Что себе думал его величество, когда решил именно здесь и сегодня начать борьбу с неуместной застенчивостью товарища Кантора? Если на минуту допустить, что он не соображал, что делает, и не догадывался, что выступление двух враждующих бардов превратится в своеобразную дуэль, — то он, конечно, недотепа, но ни в чем не повинный. Но если не делать фантастических допущений, а, как и в прошлый раз, попробовать вычислить цель по результату, то получается, король именно этого и хотел. Стравить соперников в таком вот музыкальном поединке, раз уж с традиционными ножами у них никак не выходит. Дать им возможность набить друг другу морды не в физическом смысле, а, как любит выражаться Жак, виртуально. А если еще вспомнить о выдающихся способностях его величества, то можно даже предположить, что он предвидел и результат поединка. Да запросто, он ведь хорошо знает всех троих, вполне мог просчитать и ход концерта, и реакцию Ольги. Весь репертуар Артуро она слышала уже десятки раз и в глубине души соглашалась с толстым дяденькой насчет новой программы. А вот то, что вытворял Диего, было настолько неслыханно и непредсказуемо, что Ольга еще несколько дней потом ходила под впечатлением.
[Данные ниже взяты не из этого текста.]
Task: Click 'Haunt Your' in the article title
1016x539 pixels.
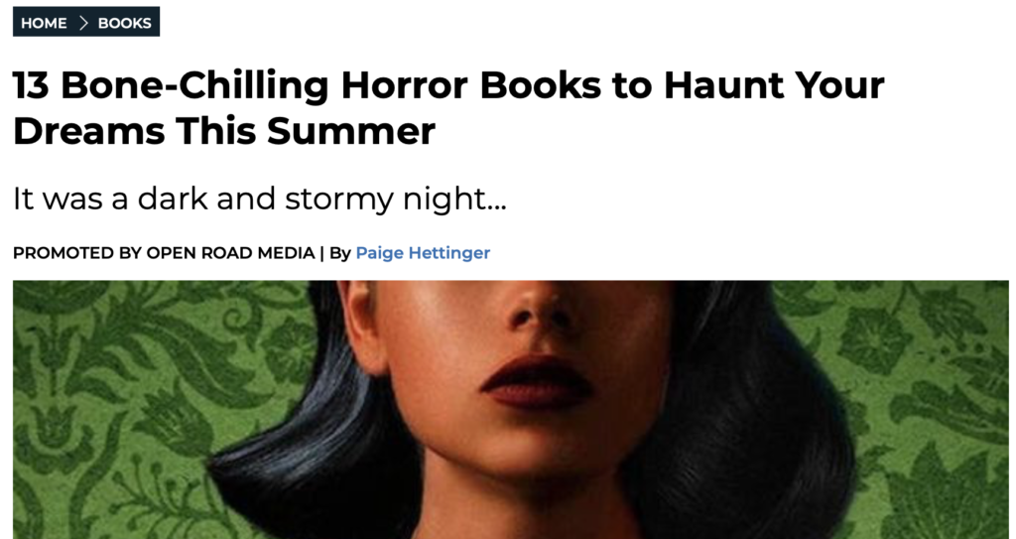Action: click(x=774, y=85)
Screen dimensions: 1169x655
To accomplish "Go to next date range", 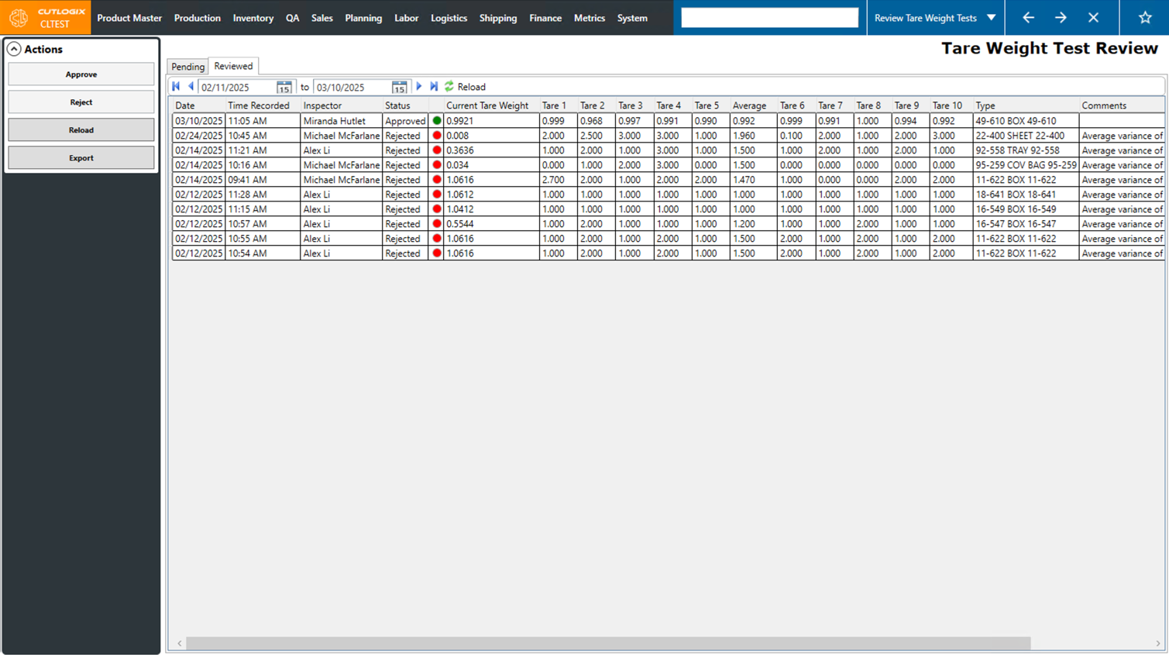I will pos(419,87).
Маэстро Эль Драко не исполнил ни одной из своих старых песен. Не хотел накладывать на старые мелодии свой новый голос, или не желал походить на ненавистного противника, или же просто пытался отрезать прошлую жизнь и не возвращаться к ней — любое из этих объяснений или даже все три сразу можно было свести к двум словам: из принципа. Но каковы были новые творения ожившего барда!

Потрясающей красоты баллада в традиционном мистралийском стиле на стихи его величества Плаксы.

Строгая и жесткая песня о войне, бьющая по нервам отрывистым ритмом и одновременно пронизанная суровой, сдержанной грустью.

Неторопливая философская притча о жизни и смерти, разбавленная хинскими мотивами.

Проникновенный блюз о неразделенной любви, негромко, с придыханием вползающий в душу и заставляющий украдкой утирать глаза.

Стоит ли удивляться, что Артуро надулся, разнервничался и преисполнился желчной зависти, хотя никто даже не думал вслух сравнивать исполнителей и отдавать кому-то предпочтение. Разве что обкуренный Плакса, который вернулся в общество посреди концерта в относительно адекватном состоянии, но еще не в силах постичь особую тонкость вопроса. Может быть, еще Азиль. Она ничего не сказала, но все время смотрела на Диего со странной смесью ужаса и беззаветного обожания, даже не пытаясь скрывать свои чувства. Когда он это заметил, то сразу же отложил гитару, завершив на этом «виртуальный мордобой», и спешно увел нимфу в библиотеку.